While the campus is deserted now and looks more like a cantonment than a university, various kinds of rumours are being spread to discredit the movement. The VC has claimed that this movement is a handiwork of outsiders. If it is true, VC Sahib, then why have you lodged FIRs against more than 1000 students of BHU? Bharatiya Janata Party (BJP) leader Subramanian Swamy is saying that it looks like a Naxalite movement. Why is it that women seeking a dignified life, on equal terms with their male counterparts are labelled Naxalite?

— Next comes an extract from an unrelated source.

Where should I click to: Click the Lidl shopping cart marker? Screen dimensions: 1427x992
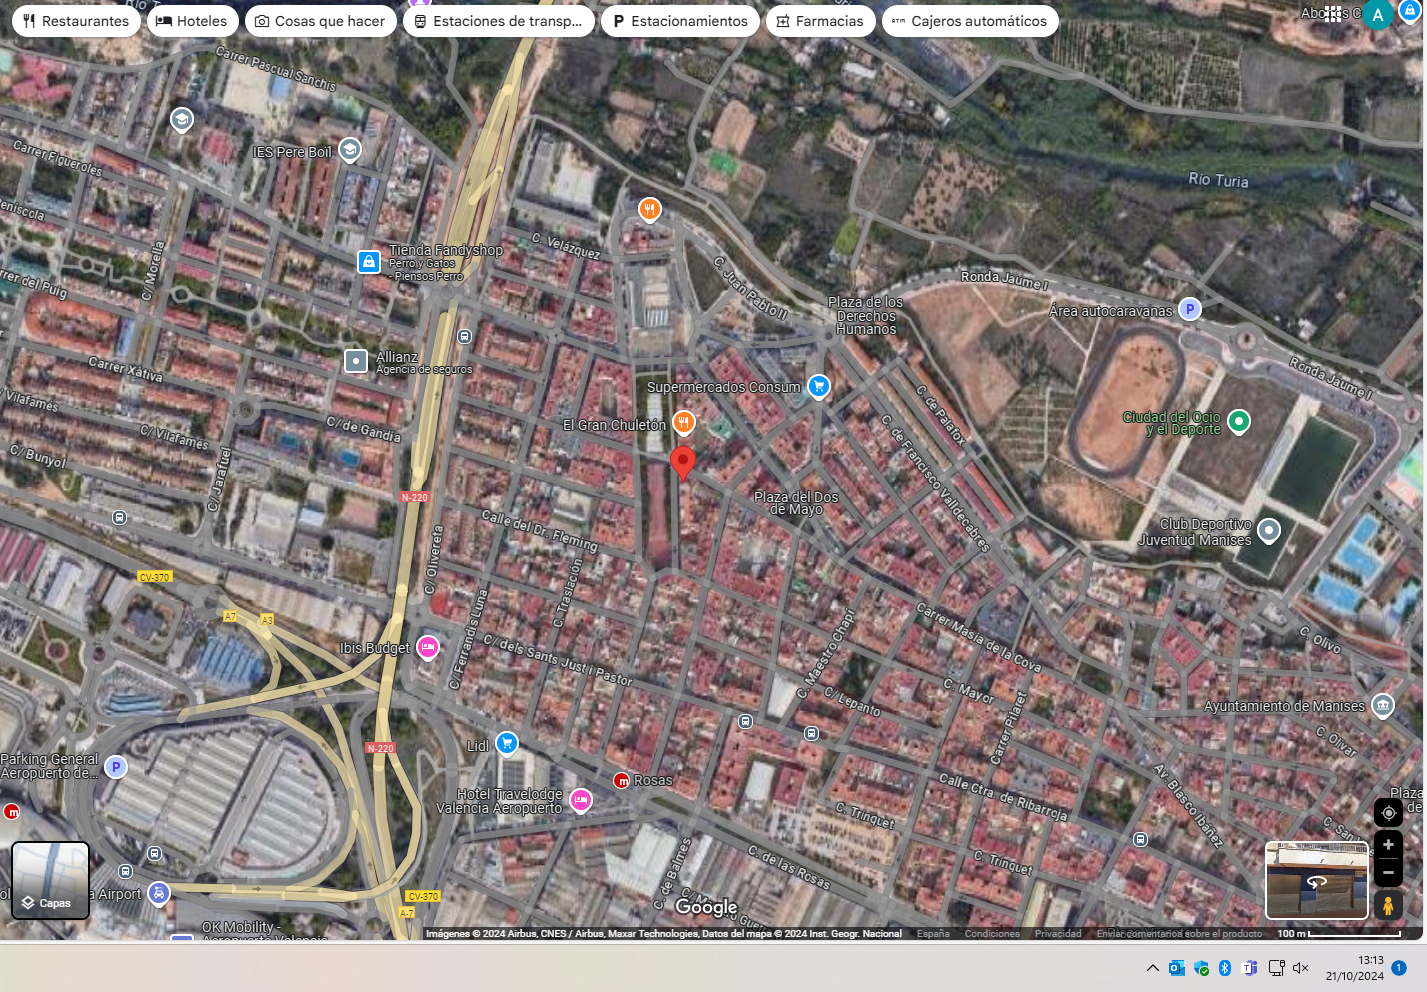coord(507,743)
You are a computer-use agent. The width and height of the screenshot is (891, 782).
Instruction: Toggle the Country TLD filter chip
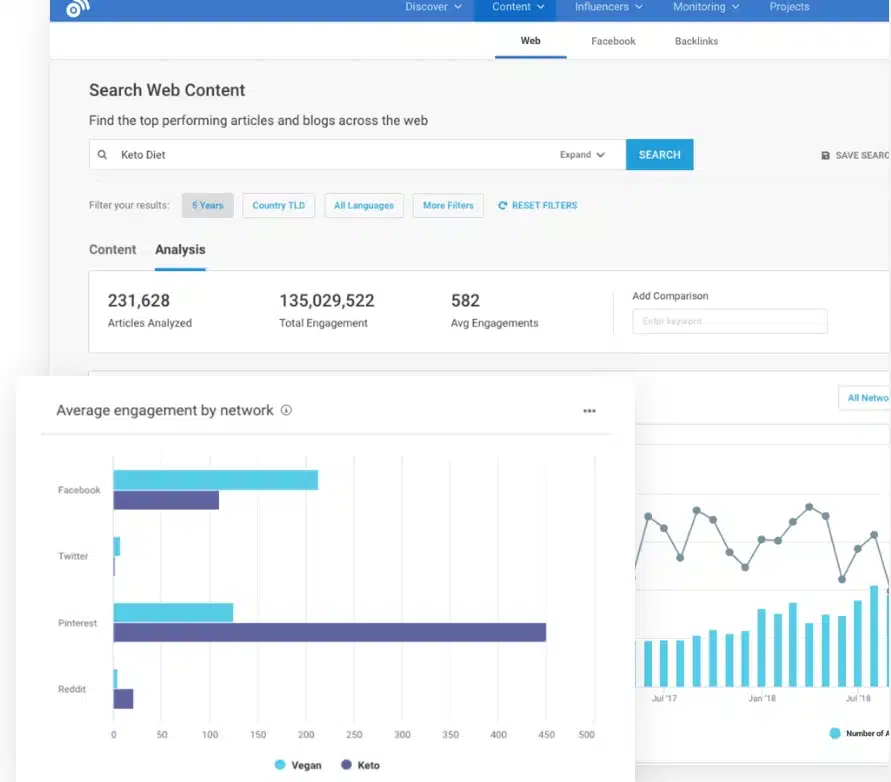point(279,205)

It’s important to note that an isolated incident didn’t trigger the protest; most girls in BHU have faced sexual harassment inside the campus. There exists no mechanism for gender sensitisation and no active and effective institution to address sexual harassment complaints, according to students. A few fundamental questions need to be asked (again): While the library in BHU closes at 11 pm, girls have to be inside their hostels by 7 pm. For whose sake is the library open then? This is just one instance of how BHU treats its female students as secondary citizens. Isn’t the struggle for receiving education in this nation enough, that the girls also have to suffer inside the campus? If the VC can’t even meet the agitating students of the university but give interviews, then Mr Tripathy must be asked what purpose does it serve for him to be the VC?

NEW DELHI, INDIA – SEPTEMBER 25: Akhil Bharatiya Vidyarthi Parishad (ABVP) activists protest against the lathicharge in BHU campus at HRD Ministry, Shastri Bhawan on September 25, 2017 in New Delhi, India. Several students, mostly women, and policemen were wounded in clashes at Banaras Hindu University after university guards and cops cane-charged protesters in front of the vice chancellor?s home and at the main entrance to the century-old institutions sprawling campus around midnight on Saturday. (Photo by Sonu Mehta/Hindustan Times via Getty Images)

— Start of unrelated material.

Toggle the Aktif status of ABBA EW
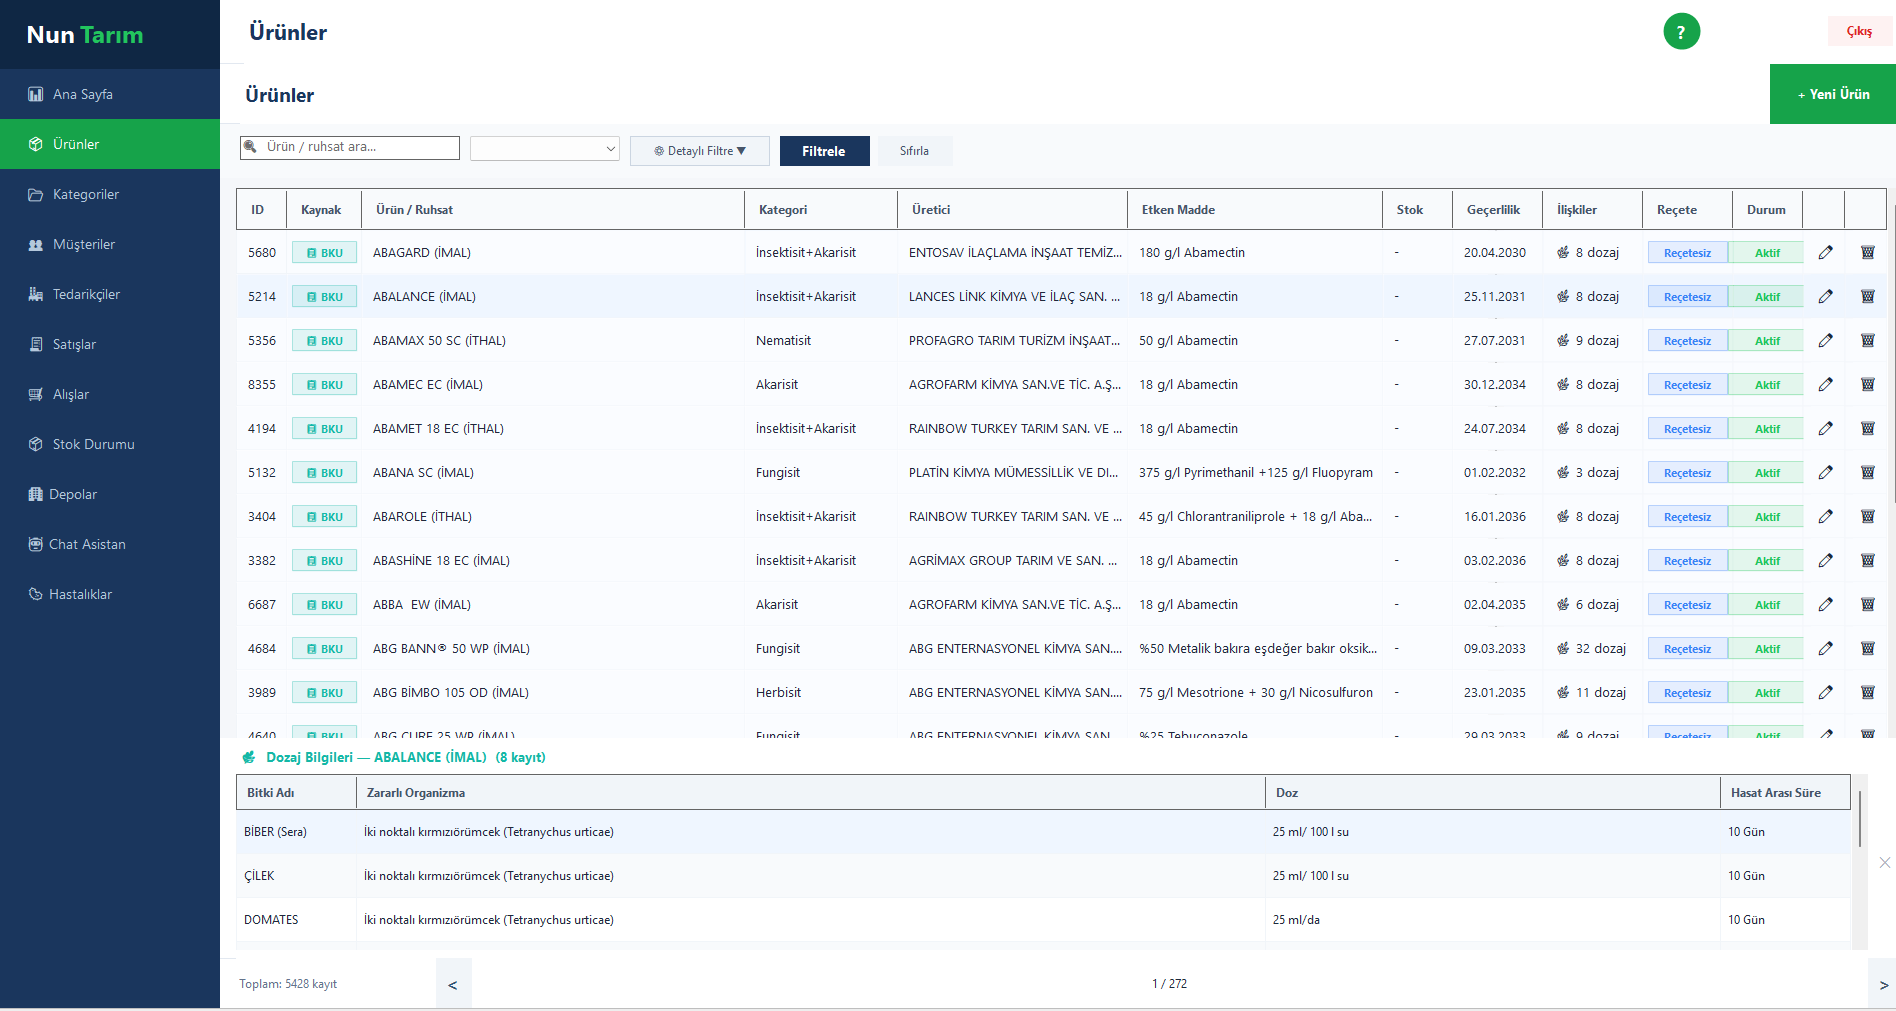 click(1766, 605)

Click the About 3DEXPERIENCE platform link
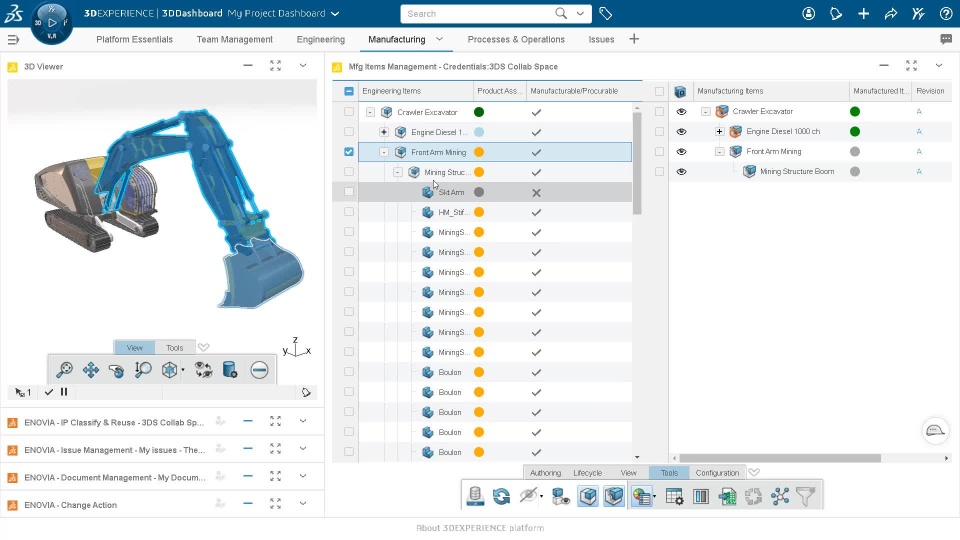coord(480,528)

The female students of BHU have had enough of this patriarchal nonsense. They have affirmed that once the holiday season is over, they will continue their protest with renewed strength and efforts. No threats, FIRs and intimidation will bring them down. There is no turning back. The ultimate success of this movement lies in the fact that the students who had for so long tolerated sexual harassment in the campus have asserted that they will bear it no more. These students are an inspiration.

It must be now our responsibility now to provide much-needed support to the movement and the brave students of BHU. The movement must be strengthened and taken to all parts of the nation. I appeal one and all to respond to unite under this movement assure the students of BHU that they are not alone in their struggle. The whole nation stands with them.